Mysore Pak: The Southern Star

This gem of Indian sweets is so easy yet so difficult to make. The best of the best have been humbled by its “About faces.” Getting it perfect is a pure joy, a joy I experienced today. Here is the recipe for Mysore Pak, one of my favorite sweets.

Happy Deepavali

  • 1 cup besan
  • 2 cups ghee or  1 cup vegetable oil + 1 cup ghee
  • 2 ¼ cups sugar
  • 1/3 cup water
  • 1 non-stick kadhai/pan
  • 10 inch diameter thali or 8×10 inch pan, well coated with ghee. Square or rectangular pan is better to get maximum number of perfectly shaped pieces.

Read the recipe first before making Mysore pak.

1. Heat ghee or oil+ghee combination in a pan. Keep it on the stove on low flame.

2. In a bowl mix besan and 2 table spoon of warm ghee/oil.
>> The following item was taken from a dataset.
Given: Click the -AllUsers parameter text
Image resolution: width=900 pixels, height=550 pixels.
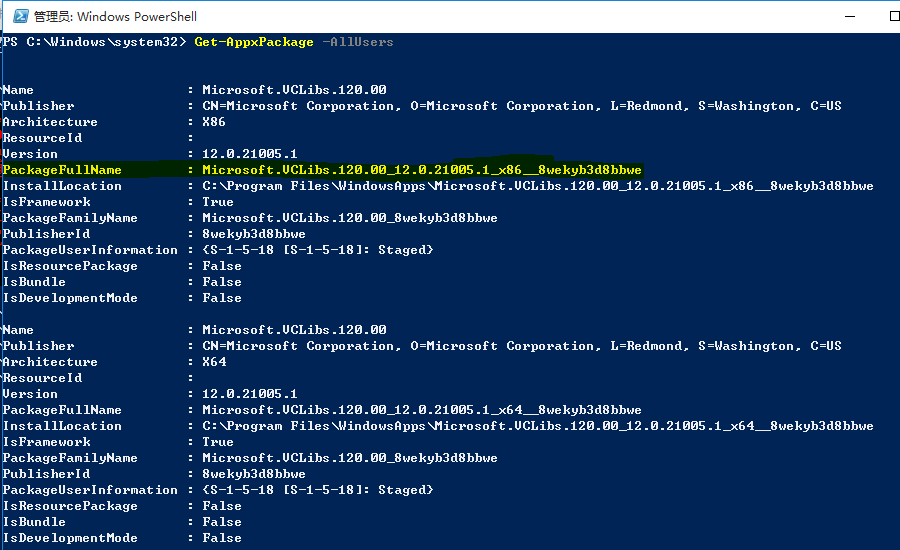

3. Mix well with hand until ghee is well incorporated into the besan (about 3 minutes)

4. Sieve the besan flour.

5. In the non-stick pan heat water. Add sugar and boil until one-thread consistency is achieved. (approx. 4 minutes) This is easy to test.  Place a drop of sugar syrup in a bowl of water. If the drop kind of remains intact and settles at the bottom of the bowl, the syrup is ready.

6. Add besan slowly, 1/3rd cup at a time to the sugar syrup.  Also increase the heat of the ghee pan mentioned in step 1 to medium low. When you add ghee, it should be just about hot; not too hot.

7. Stir the mixture for about 3-4 minutes.

8. Add a ladle of ghee to the mixture. It will be a bit frothy. Continue to stir for half a minute.

9. From now on add a ladle of ghee every half a minute, while stirring continuously.

10. After adding all the ghee, continue to stir for a couple of minutes and you will see that the mixture comes together as a single mass and has become a little frothy. Also, the bright yellow color will turn to a slightly pale yellow color. At this point, without hesitation, pour the mixture on to a thali/pan. Level it with a flat spoon if required. Give it a minute and then cut into squares.